A recent Illinois lawsuit claims that the answer is no—at least not for Illinois residents—without the written consent of every individual that provided the genetic information in the first place.
In Hogan v. The Blackstone Group, Inc. (Blackstone), 21-cv-03628 (N.D. Ill.), Hogan (for herself and a putative class) alleges that she is a customer of Ancestry.com, the family history and genetic testing company (Ancestry). Specifically, Hogan contends that she purchased an at-home DNA test kit from Ancestry and provided her saliva and skin cells to Ancestry. Ancestry, in return, provided her with information from her submission, including information about her likely national heritage. So far, so good.
Enter Blackstone, which purchased Ancestry and its assets in 2020. As a result of this purchase, Hogan alleges that Blackstone acquired her and other putative class members’ genetic test results and associated information. Hogan alleges that this acquisition violated two provisions of the Illinois Genetic Information Privacy Act, 410 ILCS 513/1, et seq. (GIPA) because it occurred without her written consent.
First, Hogan alleges that Blackstone’s acquisition violated section 15(a) of GIPA, which states in relevant part:
[G]enetic testing and information derived from genetic testing is confidential and privileged and may be released only to the individual tested and to persons specifically authorized, in writing in accordance with Section 30, by that individual to receive the information . . . .
Second, Hogan alleges that Blackstone’s acquisition violated section 30(a)(2) of GIPA, which states in relevant part:
- No person may disclose . . . the identity of any person upon whom a genetic test is performed or the results of a genetic test in a manner that permits identification of the subject of the test, except to the following persons: . . . (2) Any person designated in a specific written legally effective authorization for release of the test results executed by the subject of the test or the subject's legally authorized representative.
In other words, Hogan contends that, even though she knowingly and voluntarily provided this information to Ancestry, she only consented to Ancestry’s possession and use of her genetic data—not to any successors or purchasers of Ancestry’s assets.
As a result, Hogan claims entitlement to statutory damages and attorneys’ fees.
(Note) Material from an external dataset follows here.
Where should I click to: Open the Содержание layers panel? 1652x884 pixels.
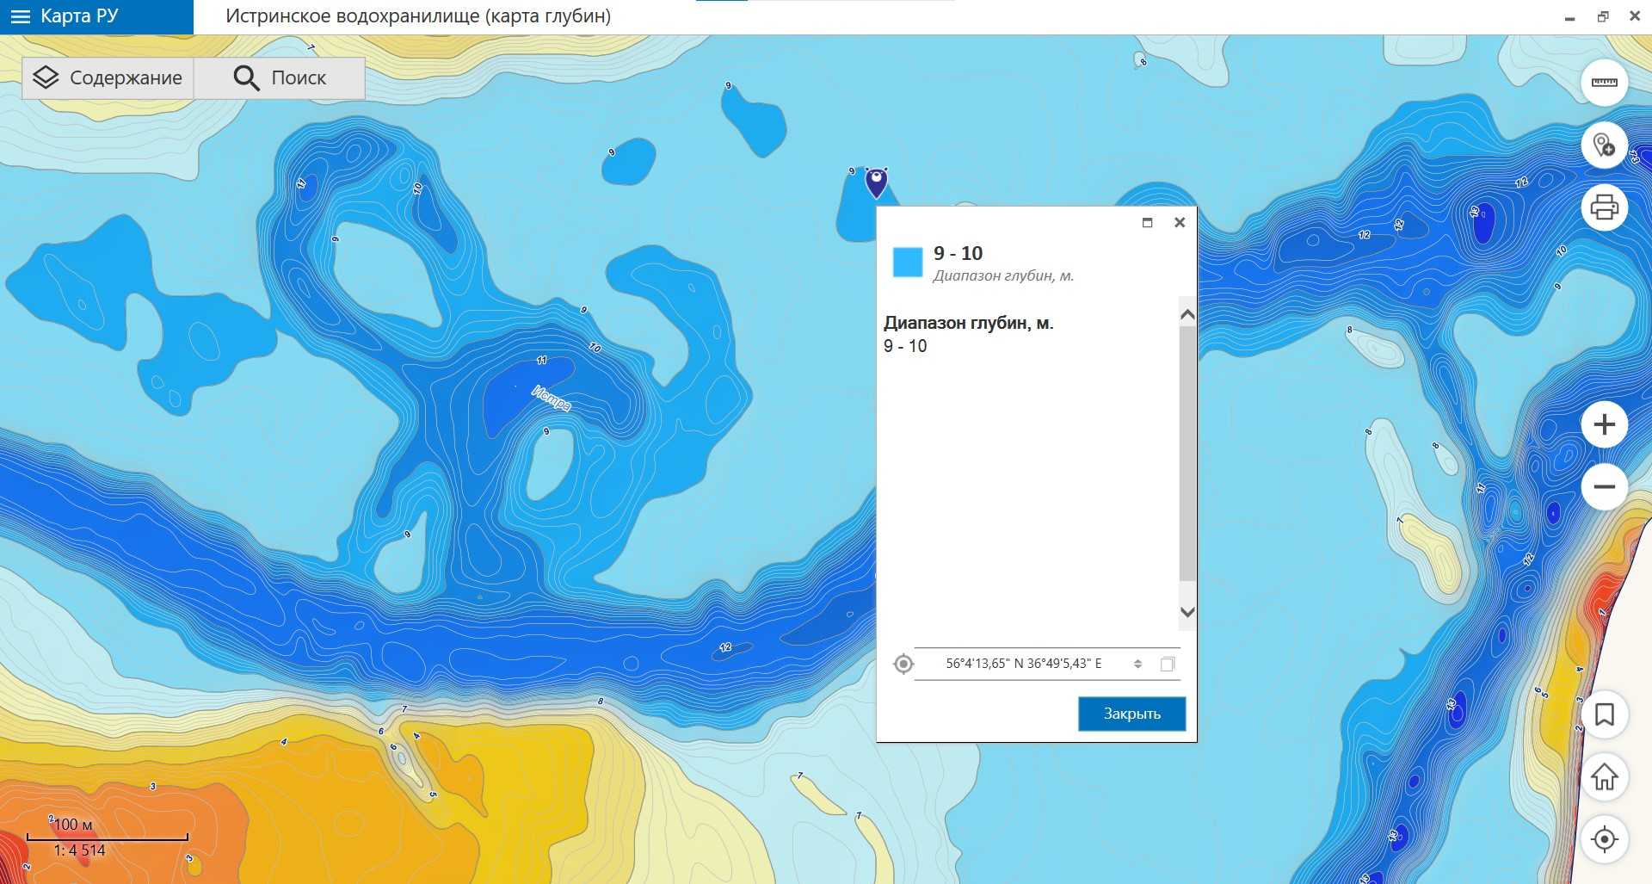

Section 40 of GIPA allows a prevailing party to collect the greater of $2,500 or actual damages for negligent violations and the greater of $15,000 or actual damages for intentional damages, plus reasonable attorneys’ fees.
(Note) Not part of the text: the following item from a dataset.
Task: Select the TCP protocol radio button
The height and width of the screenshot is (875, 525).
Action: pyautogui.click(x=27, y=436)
Transactional attorneys and litigators should take note. A number of other states have passed or are considering similar bills to GIPA. Moreover, there are other privacy statutes in Illinois and elsewhere that plaintiff’s lawyers may claim limit the sale of certain private information—without consent or, in some cases, even with consent. Depending on the location of a potential seller and its assets, these statutes should be carefully reviewed and considered for purposes of client counseling and due diligence.
While performing due diligence on privacy and cybersecurity matters is prudent in any contemporary transaction, far too often, such review concentrates on data safeguards and the occurrence of any security breach and its remediation. Cases like Hogan emphasize the importance of understanding the types of data acquired in a transaction and the need to consider any contractual or regulatory impediments to the transfer of such specific types of data. Further, purchase agreements should be reviewed to ensure definitions encompass the relevant types of data transferred and reference the specific laws and regulations applicable to such types of data. Finally, it is advisable that purchasers and their counsel endeavor to include a representation and warranty that expressly states the proposed transfer of data will not violate applicable law or any contractual obligation to which the seller is bound.